Why are the normal equations $X_c(X_c'X_c)^{-1}X_c^Ty$ for centered OLS?

Question

I'm working through a centered OLS problem.

If $X$ has an intercept column, $y = X\beta + \epsilon \Rightarrow y = X_c\beta_c + \gamma_0 + \epsilon$ where $X_c$ is the centered design matrix.

My question is twofold:

Why is it true that $\hat{\gamma_0}=\bar{y}$ and why are the normal equations $(X_c'X_c)\hat{\beta_c}=X_c^Ty$ instead of $(X_c'X_c)\hat{\beta_c}=X_c^T(y-\bar{y})$ for centered OLS?

I would think that if $y-\bar{y} = X_c\beta_c + \epsilon$ were our model (assuming $\hat{\gamma_0}=\bar{y}$), then we have that $X_c'X_c \hat{\beta_c} = X_c'(y-\bar{y})$ as our normal equations.

Where am I going wrong?

Answer 1

$\hat{\gamma}_0$ and $\hat{\beta}_c$ are the minimizers of a single optimization problem. If we knew $\hat{\beta}_c$, then $\hat{\gamma}_0$ would be the minimizer of $\gamma \mapsto \|y - X_c \hat{\beta}_c - \gamma\vec{1}\|^2$, which is $\frac{1}{n}\sum_i (y_i - (X_c \hat{\beta}_c)_i)$. But since $X_c$ is centered, this is simply $\bar{y}$. (Note that we did not even need to compute $\hat{\beta}_c$.)

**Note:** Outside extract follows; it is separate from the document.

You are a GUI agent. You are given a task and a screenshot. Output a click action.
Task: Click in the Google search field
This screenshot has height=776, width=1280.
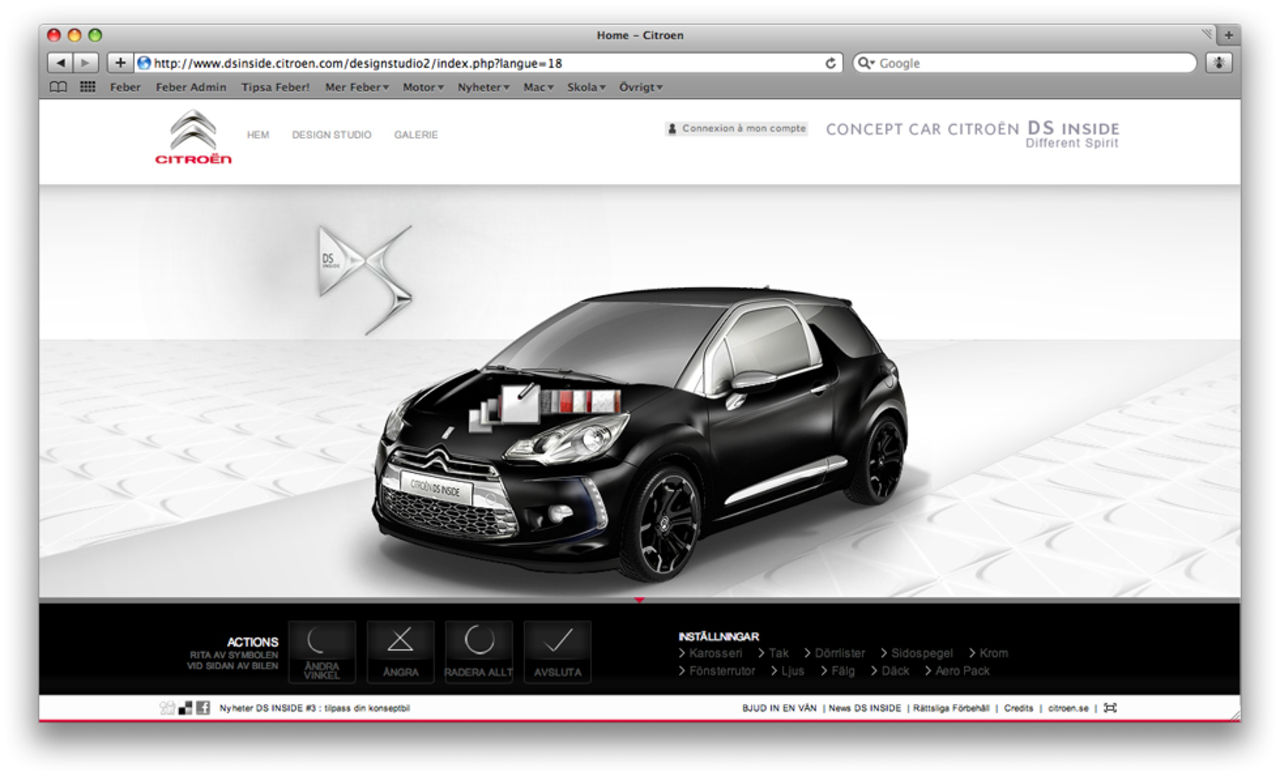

Similarly, if we knew $\hat{\gamma}_0$ then $\hat{\beta}_c$ would be the minimizer of $\beta \mapsto \|y - \hat{\gamma}_0 \vec{1} - X_c \beta\|^2$ which would satisfy the normal equation $X_c^\top (y - \hat{\gamma}_0 \vec{1}) = X_c^\top X_c \beta$. But since $X_c$ is centered, this is $X_c^\top y = X_c^\top X_c \beta$.

---

Note that the results show that the coefficients are simply obtained by performing least squares with respect to $X_c$ and least squares with respect to $\vec{1}$ separately. This is possible because $\text{colspace}(X_c)$ and $\vec{1}$ are orthogonal. (Think about how one projects a vector $y$ onto a span of orthogonal vectors.)